DeAngelis, S.F. (2007). Educating girls and human freedom. Enterprise Resilience Management Blog (Bradd C. Hayes, Ed.). December 3, 2007. Available online: http://enterpriseresilienceblog.typepad.com/enterprise_resilience_man/2007/12/educating-girls.html.
The reason I started blogging was that I was afraid my thoughts were limited by my poor capacity to remember what I think. Working memory is very limited, and I feared that I was not applying principles from one part of my thoughts to another. I was optimistic that blogging would help reveal these faults to me, and help me change my mind.

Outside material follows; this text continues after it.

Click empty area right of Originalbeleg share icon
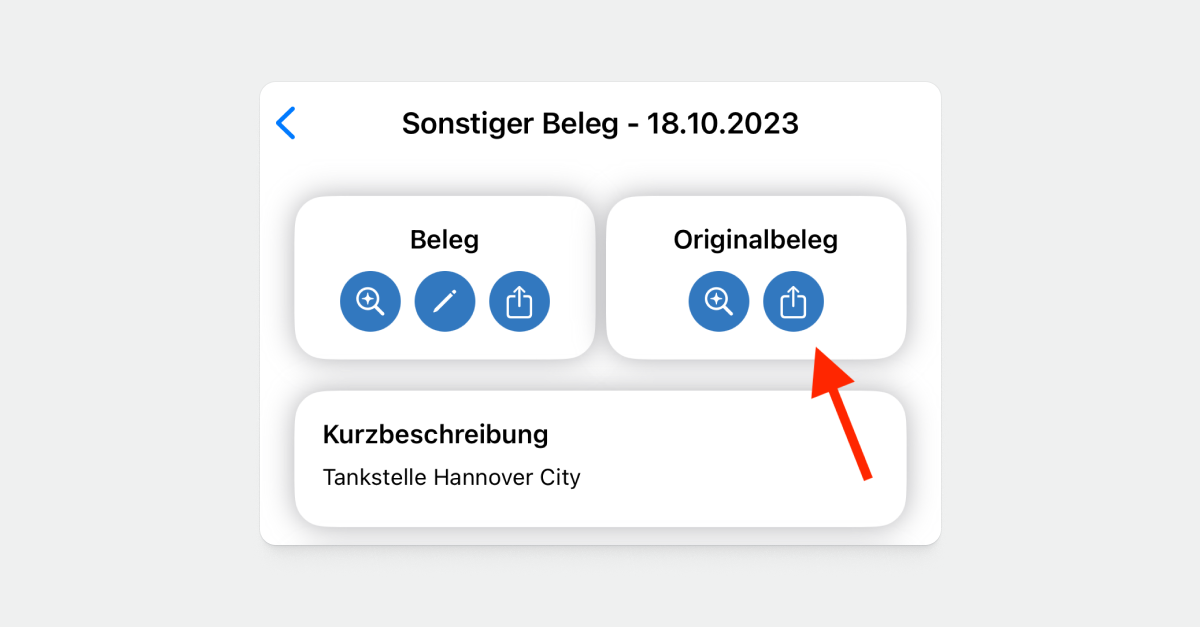Screen dimensions: 1200x627 [x=865, y=301]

One of the areas I have improved on is the education of women in the Gap. For a long time, I bought into justifications like this:
As life expectancies have increased along with leisure time and increased opportunities, many cultures are re-visiting how they treat women, including how they educate them. Overall, this is a good thing. What business could thrive if half its employees were uneducated, untrained, and under-utilized? The same is true for societies. A society that undervalues the contribution that can be made by its women finds itself relying on half its brainpower and half its strength.
which, frankly is weak.
I first ran into this line of reasoning in Lewis’ The Emergence of Modern Turkey, in the context of Kemalist reforms. The argument made is that only formally educating males reduces the quantity of workers, without affecting their quality. However, a work force that enjoys a childhood with more intensive education — which could well be the case if every child essentially has an informal teacher in the home, or if boys do not have to compete with girls for the attention of formal teachers — could well outperform a larger though poorer quality workforce. The answer is then non-obvious. Further, as someone who believes that tradition in largely an accumulation of strategies that worked in the past, such radical change struck me as a recipe for the destruction of a functioning culture and its replacement with something else.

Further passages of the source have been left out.